Keynes tem um último trunfo na manga: a moralização do capitalismo. Evoluindo num meio intelectual e crítico, integrou a noção do interesse geral. É difícil censurá-lo. Isso leva-o às noções de honestidade, de integridade, de dever, etc. É incontestavelmente melhor do que os autores que fazem louvores à rapacidade dos capitalistas.

Somente a sua ideia do interesse geral é a do capitalismo. É necessário, portanto, que este funcione em condições normais; com a procura do seu interesse próprio, mas em “harmonia” com o peditório dos outros; com a motivação do ganho, mas não desprezando a situação dos seus assalariados e dos seus concorrentes. Assim, escreve ele em 1923: “A doutrina económica dos lucros normais, doutrina vagamente apercebida por todos e cada um, é indispensável à justificação do capitalismo. O homem de negócios não é tolerável senão enquanto os seus ganhos possam ser considerados como tendo uma certa relação com o que corresponde grosseiramente à utilidade das suas actividades para a Sociedade [1]“.

-=-=-=-=-

> INSTRUÇÕES DAS TAREFAS:
a - No excerto sobre Keynes, em que ano escreveu ele a passagem sobre a doutrina económica dos lucros normais?
b - Prossiga o excerto sobre Keynes e a moralização do capitalismo a partir do ponto em que termina.
As linhas não são necessárias para nada.

> EXTRATO DE DADOS:

-=-=-=-=-

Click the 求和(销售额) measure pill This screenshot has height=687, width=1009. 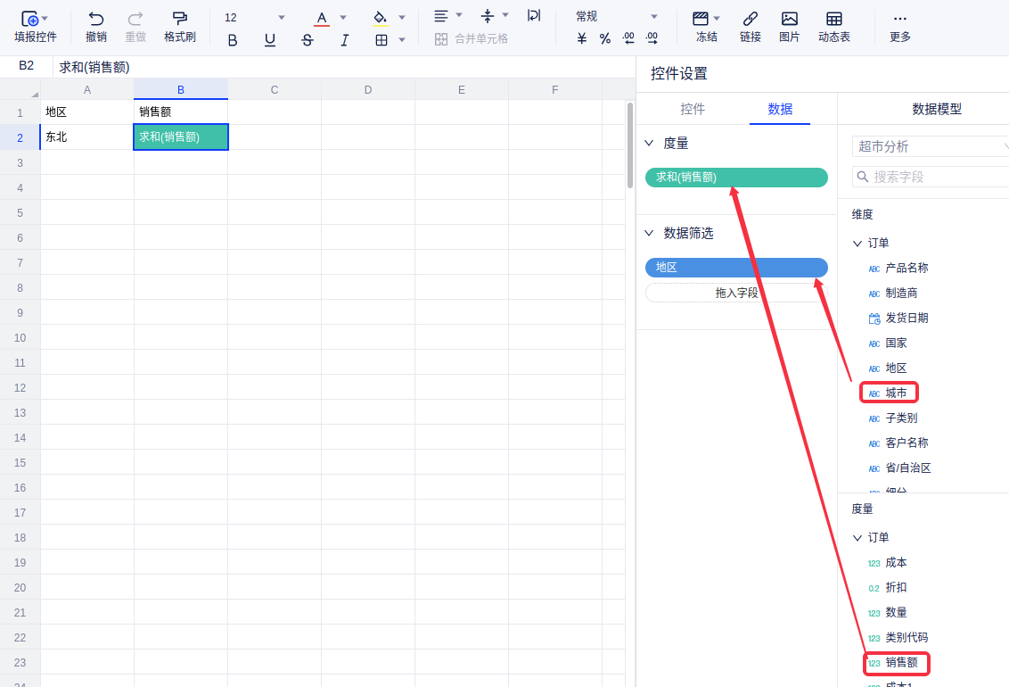(x=736, y=178)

-=-=-=-=-

> RESPOSTAS POR TAREFA:
a - Em 1923.

b -
Isto conduz, como o fazem muitos keynesianos hoje, a distinguir no seio dos capitalistas duas categorias: grosseiramente, os bons e os maus. Os primeiros são aqueles que investem, os industriais que se preocupam com a legalidade dos seus actos, e que eventualmente introduzem códigos éticos. Os segundos são os especuladores, os patrões ávidos, que não recuam perante nada por um ganho, desdenhando as leis, os outros, a moral. Portanto, é preciso conceder vantagens aos primeiros. É um dos papéis do Estado, composto, ele próprio, por homens íntegros e movidos por este interesse geral. Em termos que Keynes não utilizou, mas que outros avançam: favorecer o capitalismo industrial em relação ao capitalismo financeiro. Desta maneira, deveria poder ser assegurado o crescimento perpétuo.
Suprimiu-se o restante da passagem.